Rehrmann, Norbert: Simón Bolívar
Rehrmann, Norbert: Simón Bolívar
Die Lebensgeschichte des Mannes, der Lateinamerika befreite.
Berlin: Wagenbach, 2009. 234 S. Mit vielen Abb., geb., 19,90 €.
978-3-8031-3630-5
► Berlin: Wagenbach, 2023 (März). WaT 860. Ca. 256 S., br., 15,00 €.
978-3-8031-2860-7
Über keinen anderen lateinamerikanischen Politiker ist wohl so viel geschrieben worden wie über Simón Bolívar, den Befreier Venezuelas, Kolumbiens, Ecuadors, Perus und Boliviens.

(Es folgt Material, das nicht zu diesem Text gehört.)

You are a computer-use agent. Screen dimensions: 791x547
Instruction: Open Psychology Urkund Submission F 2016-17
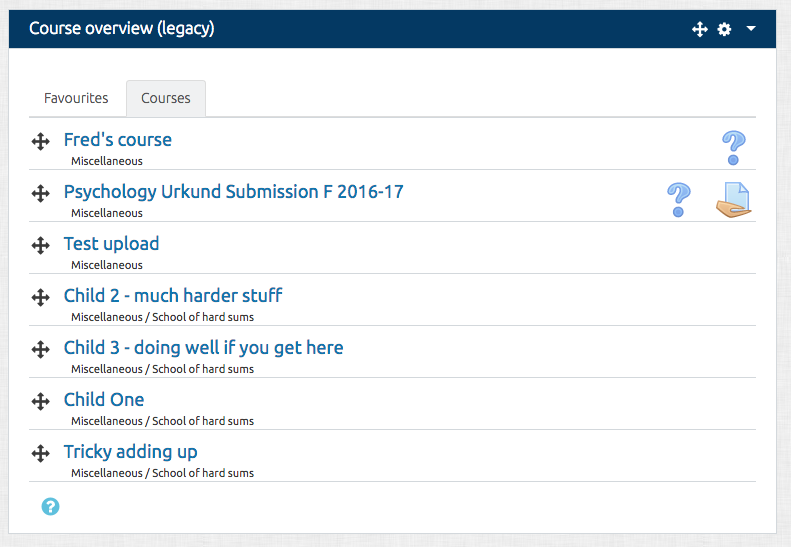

Glorifiziert wurde (und wird) er von der Linken für die Abschaffung der Sklaverei, seine kritische Haltung den USA gegenüber oder auch seine fortschrittliche Bildungspolitik, von der Rechten aufgrund seiner autokratischen, ja antidemokratischen, Großmachtphantasien. Die vorliegende Biographie ist eine Anti-Hagiographie, mit der der Dresdener Lateinamerikanist Norbert Rehrmann (1951-2010) gegen den Halbgott ohne Fehl und Tadel anschreiben will. Bereits Gabriel García Márquez hatte mit seinem biographischen Roman "Der General in seinem Labyrinth" das Idol von seinem Sockel heruntergeholt, in dem er Bolívars Altersschwäche und beginnende Senilität in den letzten Monaten vor seinem frühen Tod mit 47 Jahren beschrieb. Rehrmann geht noch weiter, und manchmal scheint es, als ob er gezielt das Negative sucht. Klar arbeitet Rehrmann die elitären politischen Vorstellungen Bolívars heraus, sein Misstrauen gegenüber der indianischen und der Mischbevölkerung, seinen rigorosen Zentralismus. Im Umgang mit dem militärischen Feind schreckte der "revolutionäre Heißsporn" Bolívar auch vor brutalem Terror nicht zurück, etwa als er im Februar 1814 achthundert Kriegsgefangene exekutieren ließ. Aber war Bolivars zentrale Triebfeder - so behauptet Rehrmann - seine "Gier nach Ehre und Ruhm"? Der Autor gesteht Bolívar zwar einen "idealistischen Zug" zu, begründet diesen aber mit dem "extrem starken Bedürfnis nach öffentlicher Anerkennung". Seine "sexuellen Obsessionen" trieben ihn "bis an die Grenze der physischen Erschöpfung", und seine herausragende Willenskraft scheiterte Rehrmann zufolge an der "Megalomanie seiner Zukunftsentwürfe". Der Leser mag diese Einschätzungen teilen oder auch nicht; zugunsten der leichten Lesbarkeit dieses prägnant formulierten biographischen Essays werden sie nur hin und wieder wirklich nachvollziehbar dargelegt.